[start of RECORDS SUPPLIED]

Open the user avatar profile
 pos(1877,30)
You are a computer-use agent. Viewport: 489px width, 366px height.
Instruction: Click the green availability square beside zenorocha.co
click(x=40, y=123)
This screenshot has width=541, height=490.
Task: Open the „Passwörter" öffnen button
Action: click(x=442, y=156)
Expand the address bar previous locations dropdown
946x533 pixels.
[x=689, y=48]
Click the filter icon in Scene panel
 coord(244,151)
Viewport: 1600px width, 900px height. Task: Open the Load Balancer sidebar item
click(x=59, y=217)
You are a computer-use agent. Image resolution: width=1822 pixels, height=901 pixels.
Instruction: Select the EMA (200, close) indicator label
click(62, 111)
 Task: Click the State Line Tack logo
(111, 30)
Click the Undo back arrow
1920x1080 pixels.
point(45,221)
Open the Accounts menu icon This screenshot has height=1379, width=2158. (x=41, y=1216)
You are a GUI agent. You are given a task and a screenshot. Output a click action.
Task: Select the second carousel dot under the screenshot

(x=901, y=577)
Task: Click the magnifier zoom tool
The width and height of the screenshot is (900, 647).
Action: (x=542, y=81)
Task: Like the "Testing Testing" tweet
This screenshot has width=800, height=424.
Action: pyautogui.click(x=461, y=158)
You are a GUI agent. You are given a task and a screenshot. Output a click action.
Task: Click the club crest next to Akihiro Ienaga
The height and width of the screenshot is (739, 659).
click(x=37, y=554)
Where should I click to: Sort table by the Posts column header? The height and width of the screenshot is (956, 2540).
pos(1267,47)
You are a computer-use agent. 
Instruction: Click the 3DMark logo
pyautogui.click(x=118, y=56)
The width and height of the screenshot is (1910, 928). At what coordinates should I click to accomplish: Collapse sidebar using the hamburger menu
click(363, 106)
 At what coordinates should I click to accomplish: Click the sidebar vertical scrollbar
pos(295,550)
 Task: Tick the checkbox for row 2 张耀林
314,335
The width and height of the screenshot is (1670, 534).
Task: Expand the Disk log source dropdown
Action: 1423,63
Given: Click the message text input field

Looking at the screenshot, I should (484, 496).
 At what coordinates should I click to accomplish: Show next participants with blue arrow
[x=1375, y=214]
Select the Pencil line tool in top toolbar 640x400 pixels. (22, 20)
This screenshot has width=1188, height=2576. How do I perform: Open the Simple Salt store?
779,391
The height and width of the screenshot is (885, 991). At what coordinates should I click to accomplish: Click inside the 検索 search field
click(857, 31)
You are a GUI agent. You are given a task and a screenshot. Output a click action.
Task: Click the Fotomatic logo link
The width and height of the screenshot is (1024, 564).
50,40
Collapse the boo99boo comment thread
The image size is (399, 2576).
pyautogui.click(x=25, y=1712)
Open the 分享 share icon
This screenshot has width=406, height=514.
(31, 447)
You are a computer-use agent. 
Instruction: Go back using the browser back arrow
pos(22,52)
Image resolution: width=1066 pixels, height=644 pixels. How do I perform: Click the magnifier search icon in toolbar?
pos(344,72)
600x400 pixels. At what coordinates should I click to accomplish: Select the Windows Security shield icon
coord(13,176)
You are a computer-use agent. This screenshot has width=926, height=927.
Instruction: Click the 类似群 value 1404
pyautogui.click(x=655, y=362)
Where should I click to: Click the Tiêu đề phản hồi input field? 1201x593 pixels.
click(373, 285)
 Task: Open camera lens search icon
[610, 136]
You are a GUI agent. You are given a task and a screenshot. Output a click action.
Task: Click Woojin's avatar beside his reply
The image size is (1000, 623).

[end of RECORDS SUPPLIED]

REQUIREMENTS:
Please list each line of the listing above that contains the string "logo". Case matters.

EXERCISE RESULT:
 Task: Click the State Line Tack logo
Instruction: Click the 3DMark logo
Task: Click the Fotomatic logo link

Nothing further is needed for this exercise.